Harvey is one of three West Australian contestants who will battle it out this season, documenting their journeys into the brutal Arctic winter.
And it’s not going to be easy for them.
As the official show notes explain, “Each survivalist is a lone filmmaker … every frozen tear, every frost-nipped digit, and every hallucination born of the darkness is captured.
“This is an immersive, intimate look at the human spirit stripped to its most primal state.”
The three previous seasons have seen contestants sent to Tasmania and New Zealand’s South Island. Taking the show to Finland is a whole new ball game.
At just 24, Harvey is the youngest competitor.

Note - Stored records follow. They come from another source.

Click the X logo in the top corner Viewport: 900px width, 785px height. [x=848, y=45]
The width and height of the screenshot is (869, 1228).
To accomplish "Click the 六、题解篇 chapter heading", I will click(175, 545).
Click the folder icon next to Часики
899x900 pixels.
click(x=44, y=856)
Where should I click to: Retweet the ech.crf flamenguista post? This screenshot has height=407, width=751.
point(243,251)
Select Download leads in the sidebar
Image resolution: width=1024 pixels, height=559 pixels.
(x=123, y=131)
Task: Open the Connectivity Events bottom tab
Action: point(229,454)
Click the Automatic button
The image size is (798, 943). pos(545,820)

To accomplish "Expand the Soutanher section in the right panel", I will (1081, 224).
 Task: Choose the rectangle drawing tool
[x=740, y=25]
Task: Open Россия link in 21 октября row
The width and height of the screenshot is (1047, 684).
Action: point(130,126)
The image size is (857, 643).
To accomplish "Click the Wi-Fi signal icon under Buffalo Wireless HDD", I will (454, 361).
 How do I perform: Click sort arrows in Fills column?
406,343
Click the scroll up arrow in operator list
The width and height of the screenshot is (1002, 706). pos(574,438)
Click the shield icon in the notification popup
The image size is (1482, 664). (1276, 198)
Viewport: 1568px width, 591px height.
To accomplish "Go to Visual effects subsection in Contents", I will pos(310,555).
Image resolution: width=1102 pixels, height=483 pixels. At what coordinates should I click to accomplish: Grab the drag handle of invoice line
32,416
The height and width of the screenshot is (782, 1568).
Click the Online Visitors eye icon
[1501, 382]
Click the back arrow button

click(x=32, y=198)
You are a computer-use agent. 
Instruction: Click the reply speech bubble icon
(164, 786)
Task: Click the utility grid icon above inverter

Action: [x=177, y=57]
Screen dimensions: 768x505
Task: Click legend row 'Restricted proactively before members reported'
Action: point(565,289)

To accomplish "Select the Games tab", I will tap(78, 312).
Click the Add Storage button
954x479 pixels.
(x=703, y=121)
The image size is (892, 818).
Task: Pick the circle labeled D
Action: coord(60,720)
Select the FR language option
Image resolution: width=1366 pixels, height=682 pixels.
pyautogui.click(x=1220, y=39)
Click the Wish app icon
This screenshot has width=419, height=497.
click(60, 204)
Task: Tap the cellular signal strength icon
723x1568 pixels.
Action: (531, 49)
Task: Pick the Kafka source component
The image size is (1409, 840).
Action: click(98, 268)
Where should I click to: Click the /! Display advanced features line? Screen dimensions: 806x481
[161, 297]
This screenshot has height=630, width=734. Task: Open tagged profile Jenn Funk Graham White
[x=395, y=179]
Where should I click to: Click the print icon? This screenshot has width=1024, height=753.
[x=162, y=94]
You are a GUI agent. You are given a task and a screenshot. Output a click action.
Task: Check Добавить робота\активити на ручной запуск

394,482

As he explains, age was both an advantage and disadvantage.
“I have learnt a lot and have really prioritised learning in my adult life,” he says.
“I have really sought out mentors and educated myself as much as possible, and I think my knowledge base is pretty solid for this type of challenge.
“But also, if you are putting me out there at 40 or 50, I would obviously know a lot more than I do now.
“I’d have more experience and knowledge, and knowledge of myself as well.”

He’d also have a lot more meat on his bones.
“I would say my metabolism was a definite disadvantage for sure,” he continues.
“Even putting on weight for preparation (before the show started) was a challenge.
“I wasn’t going to hold that weight for very long, because my body just doesn’t do that.”
Harvey, who is a specialist in plant identification and foraging, knew he’d have to think on his feet when he arrived.
But despite the daunting task ahead of him, he says he felt no fear on that first, freezing night on his own.
“I wasn’t at all scared of the environment,” he says.
“I think if I was tense out there, it was more about the planning side of things, and making sure I wasn’t making silly mistakes, and jeopardising my chance to win.”
Those lone wolves and bears?
“I wasn’t at all scared by the environment, or the animals there,” he insists.
“I have done a bit of spear fishing with sharks, and wild seals, and the idea of seeing a bear is nothing but exciting.
“It’s all about your body language, and being intelligent around how you react to it is really important — I really tried to be able to keep myself safe.”
Harvey says his time on the show was formative — and he’d do it all again in a heartbeat.
“The experience, as a whole, was amazing,” he says.
“It was one of the best things I have ever done in my life.
“I am so grateful for all the hardships and the challenges, because I learnt so much about myself, and about the land.
He hopes one day to return to the frozen wilderness he briefly called home.
“I still really want to see a polar bear at some point,” he says.
“And I would love to go and camp and survive out there again; to go back to my same spot if I could.”
Alone Australia starts July 15 on SBS on Demand.